La responsabilisation dans le secteur de l'éducation doit s'imposer aussi dans celui de la santé. Il faut que les médecins généralistes «prennent en charge des patients»: «Il y a trop de médecins de famille qui ne prennent pas de patients, qui n'ont même pas de secrétaire pour prendre les téléphones», dit l'ancien ministre péquiste.

La Coalition s'engage sans équivoque pour l'imposition de la Charte de la langue française. La langue «assure le caractère unique du Québec», et «le français doit être la langue de l'espace public partout au Québec».

«Ce qui nous lie entre nous, c'est la langue, a dit Charles Sirois, et en même temps, c'est la menace à cause de la loi du nombre. La langue qui nous définit comme nation risque de disparaître. C'est quelque chose d'important.»

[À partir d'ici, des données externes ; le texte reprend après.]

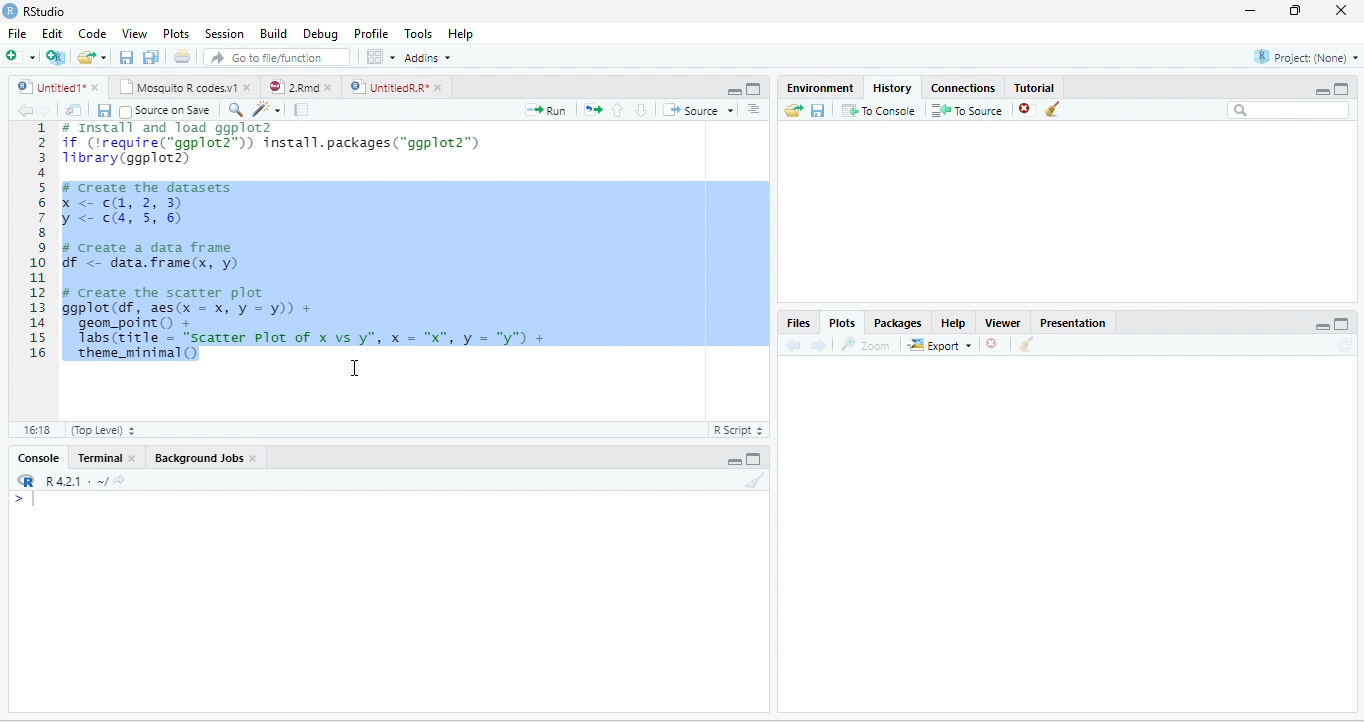 This screenshot has width=1364, height=722. I want to click on Packages, so click(896, 322). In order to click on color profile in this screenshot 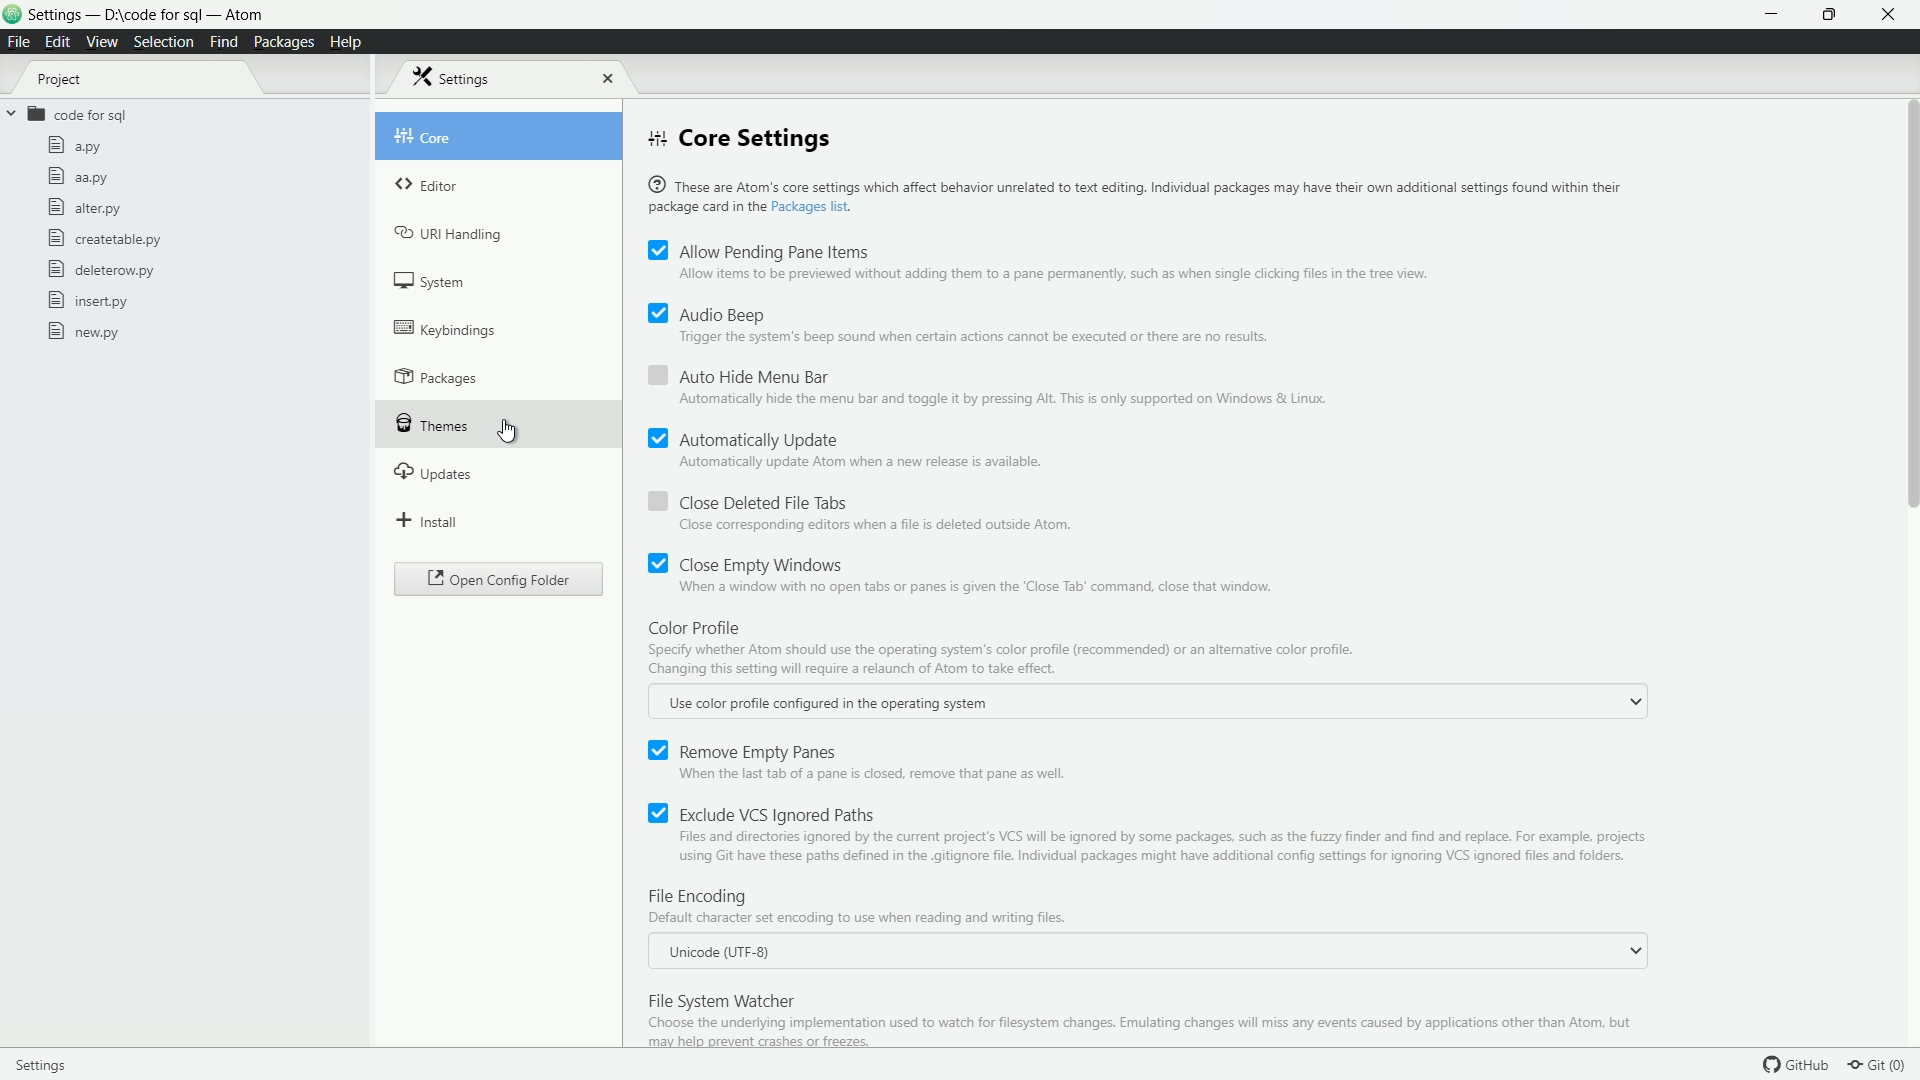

François Legault ne croit toutefois pas qu'il faille imposer la loi 101 au collégial, comme veut le faire le Parti québécois. «Tant qu'on n'aura pas réussi à mieux enseigner l'anglais au primaire et au secondaire, je comprends très bien un jeune de 18 ans d'opter pour un cégep anglophone pour y parfaire son anglais.»

En revanche, il désapprouve la décision de Québec dans le dossier des écoles-passerelles: «Il est anormal qu'on puisse, pour plusieurs générations, s'acheter le droit de fréquenter le réseau scolaire anglophone.»